• [PROBLEM TO SOLVE]:
In the closure_generate documentation, what is the default value of the threshold argument?

R/generate.R

Defines functions closure_generate

Documented in closure_generate

#' Generate CLOSURE samples
#'
#' @description Call `closure_generate()` to run the CLOSURE algorithm on a
#'   given set of summary statistics.
#'
#'   This can take seconds, minutes, or longer, depending on the input. Wide
#'   variance and large `n` often lead to many samples, i.e., long runtimes.
#'   These effects interact dynamically. For example, with large `n`, even very
#'   small increases in `sd` can greatly increase runtime and number of values
#'   found.
#'
#'   If the inputs are inconsistent, there is no solution. The function will
#'   then return empty results and throw a warning.
#'
#' @param mean String (length 1). Reported mean.
#' @param sd String (length 1). Reported sample standard deviation.
#' @param n Numeric (length 1). Reported sample size.
#' @param scale_min,scale_max Numeric (length 1 each). Minimal and maximal
#'   possible values of the measurement scale. For example, with a 1-7 Likert
#'   scale, use `scale_min = 1` and `scale_max = 7`. Prefer the empirical min
#'   and max if available: they constrain the possible values further.
#' @param rounding String (length 1). Rounding method assumed to have created
#'   `mean` and `sd`. See [*Rounding
#'   options*](https://lhdjung.github.io/roundwork/articles/rounding-options.html),
#'   but also the *Rounding limitations* section below. Default is
#'   `"up_or_down"` which, e.g., unrounds `0.12` to `0.115` as a lower bound and
#'   `0.125` as an upper bound.
#' @param threshold Numeric (length 1). Number from which to round up or down,
#'   if `rounding` is any of `"up_or_down"`, `"up"`, and `"down"`. Default is
#'   `5`.
#' @param warn_if_empty Logical (length 1). Should a warning be shown if no
#'   samples are found? Default is `TRUE`.
#' @param ask_to_proceed Logical (length 1). If the runtime is predicted to be
#'   very long, should the function prompt you to proceed or abort in an
#'   interactive setting? Default is `TRUE`.
#' @param rounding_error_mean,rounding_error_sd Numeric (length 1 each). Option
#'   to manually set the rounding error around `mean` and `sd`. This is meant
#'   for development and might be removed in the future, so most users can
#'   ignore it.
#'
#' @section Rounding limitations: The `rounding` and `threshold` arguments are
#'   not fully implemented. For example, CLOSURE currently treats all rounding
#'   bounds as inclusive, even if the `rounding` specification would imply
#'   otherwise.

• [RECORDS SUPPLIED]:
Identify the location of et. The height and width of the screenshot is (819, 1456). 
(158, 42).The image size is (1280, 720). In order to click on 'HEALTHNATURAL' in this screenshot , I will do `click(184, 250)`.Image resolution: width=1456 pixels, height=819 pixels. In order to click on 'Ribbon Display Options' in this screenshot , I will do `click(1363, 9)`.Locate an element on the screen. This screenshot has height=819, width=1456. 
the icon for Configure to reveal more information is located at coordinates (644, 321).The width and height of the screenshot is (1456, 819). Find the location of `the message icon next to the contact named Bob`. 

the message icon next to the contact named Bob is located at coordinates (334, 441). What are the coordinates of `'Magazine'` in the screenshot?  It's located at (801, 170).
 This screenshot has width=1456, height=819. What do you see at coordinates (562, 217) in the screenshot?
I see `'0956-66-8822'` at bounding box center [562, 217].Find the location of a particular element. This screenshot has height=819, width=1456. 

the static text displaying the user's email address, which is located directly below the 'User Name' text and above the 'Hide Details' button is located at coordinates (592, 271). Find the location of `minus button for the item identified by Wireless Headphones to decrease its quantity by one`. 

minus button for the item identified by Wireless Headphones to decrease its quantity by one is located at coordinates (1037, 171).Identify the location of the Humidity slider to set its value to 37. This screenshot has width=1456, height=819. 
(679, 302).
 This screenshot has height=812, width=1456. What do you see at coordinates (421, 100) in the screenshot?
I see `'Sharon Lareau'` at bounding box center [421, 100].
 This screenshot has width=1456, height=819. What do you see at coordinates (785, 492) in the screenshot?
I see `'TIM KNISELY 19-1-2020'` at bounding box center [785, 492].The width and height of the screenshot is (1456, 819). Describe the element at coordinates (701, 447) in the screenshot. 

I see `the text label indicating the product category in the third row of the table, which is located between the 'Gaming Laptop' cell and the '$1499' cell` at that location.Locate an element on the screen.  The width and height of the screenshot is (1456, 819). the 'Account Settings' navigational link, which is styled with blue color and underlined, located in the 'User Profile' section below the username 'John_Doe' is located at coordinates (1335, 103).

• [COMPLETED EXERCISE]:
The default is 5.